Pertama, amal terhapus. Sedekah pamer bagaikan gerakan indah tanpa ruh.

Kedua, hati menjadi sombong. Ia merasa lebih mulia daripada si miskin — padahal kekayaan hanyalah titipan Allah.

Ketiga, ibadah lain ikut rusak. Ketika riyaa’ menjadi kebiasaan, shalat, puasa, bahkan dakwah pun menjadi panggung ego.

Keempat, masyarakat menjadi rusak. Sedekah berubah dari ibadah menjadi tren citra: berlomba gengsi, bukan berlomba taqwa.

6. Menjadi Munfiq yang Murni: Solusi Islami

a. Sedekah secara diam-diam (Munfiq yang bersedekah secara diam-diam)

Rasulullah ﷺ berkata tentang tujuh golongan yang mendapat naungan Allah:

“…seorang yang bersedekah, lalu ia menyembunyikannya hingga tangan kirinya tidak mengetahui apa yang diinfakkan tangan kanannya.”
(HR. Bukhari & Muslim)

Diam-diam bukan kelemahan — justru kekuatan spiritual tertinggi.
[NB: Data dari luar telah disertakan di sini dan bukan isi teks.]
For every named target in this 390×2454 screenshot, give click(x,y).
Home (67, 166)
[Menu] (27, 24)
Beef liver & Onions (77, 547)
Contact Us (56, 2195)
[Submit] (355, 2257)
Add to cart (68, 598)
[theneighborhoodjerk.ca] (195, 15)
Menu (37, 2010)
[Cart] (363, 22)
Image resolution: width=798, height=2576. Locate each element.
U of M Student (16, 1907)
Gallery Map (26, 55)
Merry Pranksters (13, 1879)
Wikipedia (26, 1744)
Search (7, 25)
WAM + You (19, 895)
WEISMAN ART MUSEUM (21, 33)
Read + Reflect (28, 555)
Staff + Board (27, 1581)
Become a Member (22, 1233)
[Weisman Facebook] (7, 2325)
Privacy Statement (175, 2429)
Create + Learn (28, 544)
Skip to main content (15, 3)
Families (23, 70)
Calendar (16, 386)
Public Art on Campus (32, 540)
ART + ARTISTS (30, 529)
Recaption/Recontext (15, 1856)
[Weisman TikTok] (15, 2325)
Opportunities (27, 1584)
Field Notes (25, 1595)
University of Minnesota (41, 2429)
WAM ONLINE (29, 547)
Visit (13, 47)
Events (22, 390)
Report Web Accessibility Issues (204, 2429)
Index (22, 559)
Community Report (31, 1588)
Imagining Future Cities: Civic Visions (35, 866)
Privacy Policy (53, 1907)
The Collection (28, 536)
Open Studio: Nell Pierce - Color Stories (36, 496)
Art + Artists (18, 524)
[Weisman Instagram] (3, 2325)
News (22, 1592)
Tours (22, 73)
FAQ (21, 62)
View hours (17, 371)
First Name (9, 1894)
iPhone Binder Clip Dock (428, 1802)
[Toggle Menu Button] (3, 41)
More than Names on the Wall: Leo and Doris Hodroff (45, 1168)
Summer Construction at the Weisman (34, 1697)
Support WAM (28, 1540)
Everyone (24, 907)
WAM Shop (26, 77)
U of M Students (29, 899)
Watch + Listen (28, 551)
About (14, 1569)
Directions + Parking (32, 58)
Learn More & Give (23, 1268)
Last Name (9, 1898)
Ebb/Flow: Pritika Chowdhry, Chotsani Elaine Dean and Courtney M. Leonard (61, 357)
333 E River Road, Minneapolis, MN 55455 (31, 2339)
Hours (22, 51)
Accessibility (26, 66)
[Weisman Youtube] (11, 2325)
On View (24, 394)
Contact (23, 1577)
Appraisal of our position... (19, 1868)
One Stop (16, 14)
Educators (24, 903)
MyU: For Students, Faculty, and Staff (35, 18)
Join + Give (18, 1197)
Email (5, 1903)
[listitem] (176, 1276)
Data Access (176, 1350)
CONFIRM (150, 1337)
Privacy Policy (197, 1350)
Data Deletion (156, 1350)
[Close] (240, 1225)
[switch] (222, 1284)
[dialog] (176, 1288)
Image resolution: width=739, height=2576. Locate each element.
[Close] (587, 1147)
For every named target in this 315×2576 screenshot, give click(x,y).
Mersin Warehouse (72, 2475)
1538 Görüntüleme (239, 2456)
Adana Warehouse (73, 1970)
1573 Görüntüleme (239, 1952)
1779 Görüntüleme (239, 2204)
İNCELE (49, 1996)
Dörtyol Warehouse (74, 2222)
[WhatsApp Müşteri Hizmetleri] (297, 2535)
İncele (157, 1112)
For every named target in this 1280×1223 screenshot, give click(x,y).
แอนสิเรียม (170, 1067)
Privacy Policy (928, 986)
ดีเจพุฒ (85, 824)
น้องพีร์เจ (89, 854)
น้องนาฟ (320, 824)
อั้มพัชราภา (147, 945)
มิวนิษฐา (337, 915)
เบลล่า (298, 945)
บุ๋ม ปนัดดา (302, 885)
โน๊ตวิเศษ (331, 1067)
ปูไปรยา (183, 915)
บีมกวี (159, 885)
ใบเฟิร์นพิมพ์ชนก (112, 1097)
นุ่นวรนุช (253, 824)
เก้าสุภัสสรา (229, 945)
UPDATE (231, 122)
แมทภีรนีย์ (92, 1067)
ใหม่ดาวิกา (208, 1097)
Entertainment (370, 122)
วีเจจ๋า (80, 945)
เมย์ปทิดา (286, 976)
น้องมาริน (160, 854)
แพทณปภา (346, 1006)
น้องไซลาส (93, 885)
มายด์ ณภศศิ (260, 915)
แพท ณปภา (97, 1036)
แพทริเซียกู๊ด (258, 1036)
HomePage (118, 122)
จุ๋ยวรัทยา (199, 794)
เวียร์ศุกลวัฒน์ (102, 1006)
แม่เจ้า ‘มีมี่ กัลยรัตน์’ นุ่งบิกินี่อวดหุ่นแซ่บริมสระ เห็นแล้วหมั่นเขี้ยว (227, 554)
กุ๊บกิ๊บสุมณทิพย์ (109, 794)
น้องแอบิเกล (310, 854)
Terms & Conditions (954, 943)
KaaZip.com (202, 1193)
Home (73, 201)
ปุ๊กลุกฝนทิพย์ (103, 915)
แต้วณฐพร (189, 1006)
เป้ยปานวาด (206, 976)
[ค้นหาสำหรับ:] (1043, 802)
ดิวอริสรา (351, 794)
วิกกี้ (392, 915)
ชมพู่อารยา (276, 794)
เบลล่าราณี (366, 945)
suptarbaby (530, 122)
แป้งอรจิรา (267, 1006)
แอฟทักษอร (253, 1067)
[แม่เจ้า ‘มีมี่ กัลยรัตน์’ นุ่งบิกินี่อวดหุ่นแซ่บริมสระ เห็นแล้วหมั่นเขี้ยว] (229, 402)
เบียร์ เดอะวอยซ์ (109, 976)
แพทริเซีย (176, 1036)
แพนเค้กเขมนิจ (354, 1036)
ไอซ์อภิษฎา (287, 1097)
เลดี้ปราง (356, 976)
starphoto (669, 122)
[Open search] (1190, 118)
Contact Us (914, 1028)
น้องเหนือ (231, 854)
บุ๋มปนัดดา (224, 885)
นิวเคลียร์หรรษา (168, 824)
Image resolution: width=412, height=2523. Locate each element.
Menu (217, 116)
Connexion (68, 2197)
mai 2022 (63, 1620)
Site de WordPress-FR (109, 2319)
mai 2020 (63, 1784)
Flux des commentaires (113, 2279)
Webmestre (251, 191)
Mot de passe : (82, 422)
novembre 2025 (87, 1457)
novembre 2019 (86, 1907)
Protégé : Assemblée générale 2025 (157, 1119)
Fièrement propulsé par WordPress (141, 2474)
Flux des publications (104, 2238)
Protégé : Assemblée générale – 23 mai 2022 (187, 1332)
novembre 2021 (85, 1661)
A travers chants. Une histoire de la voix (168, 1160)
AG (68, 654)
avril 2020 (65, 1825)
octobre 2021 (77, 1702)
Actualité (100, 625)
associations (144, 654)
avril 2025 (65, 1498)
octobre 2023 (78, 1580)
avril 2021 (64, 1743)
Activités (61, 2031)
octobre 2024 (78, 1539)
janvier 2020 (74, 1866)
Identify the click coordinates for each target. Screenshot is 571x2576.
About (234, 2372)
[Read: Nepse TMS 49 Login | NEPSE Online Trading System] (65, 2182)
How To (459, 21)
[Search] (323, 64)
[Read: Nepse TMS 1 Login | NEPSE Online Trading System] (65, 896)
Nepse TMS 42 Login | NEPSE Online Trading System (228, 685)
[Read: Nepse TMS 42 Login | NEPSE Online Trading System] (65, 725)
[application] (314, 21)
b. Fokus kepada penerima, bukan penonton

Tanya kebutuhan mereka, bukan keinginan kita. Sedekah bukan kesempatan “memuliakan diri”, tetapi mengangkat martabat hamba Allah lainnya.

c. Perbaiki niat sebelum memberi

Ucapkan dalam hati: “Ya Allah, ini untuk-Mu, bukan untuk manusia.”
Jika muncul bisikan riyaa’, lawan dengan doa.

d. Jadikan sedekah bagian dari ibadah rutin

Bukan event tahunan lebaran, bukan proyek branding. Seperti shalat — konsisten, sunyi, penuh takwa.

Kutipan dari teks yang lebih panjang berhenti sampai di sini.